The question states:
In every square of an $n × n$ board there is a lamp. Initially all the lamps are turned off. Touching a lamp changes the state of all the lamps in its row and its column (including the lamp that was touched). Prove that we can always turn on all the lamps and find the minimum number of lamps we have to touch to do this.
How do I complete the proof for the even case below?
If we spit the problem into odd $n \times n$ cases and even $n \times n$ cases we see the following:
Odd: We can turn every lamp on in a board by simply touching every lamp in one column. Suppose we sequentially touch every lamp in column $C1$. This turns on all lamps in each row (and since they are not affected by consequent moves remain on). The lamps in the column will eventually all be on too because they are affected an odd number of times.

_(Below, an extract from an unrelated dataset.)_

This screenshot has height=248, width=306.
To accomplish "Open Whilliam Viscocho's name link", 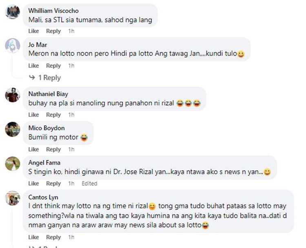I will point(53,11).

Thus we have a strategy taking $n$ moves. We cannot affect all the lamps in fewer moves and this must be the best strategy for an odd $n$.
I present a strategy for turning on all lamps:
We can split any $n \times n$ board into blocks of $2\times 2$. For each $2 \times 2$ if we touch each lamp in a clockwise fashion, we turn on all the lamps in that block without affecting all other lamps. We can thus use this strategy for all blocks and turn on all lamps in $n^2$ moves.
Now I have a feeling we cannot beat this strategy (I get this sense because I cannot beat it in the 2x2 case) but am not sure how to prove this strategy cannot be beaten in a more general fashion.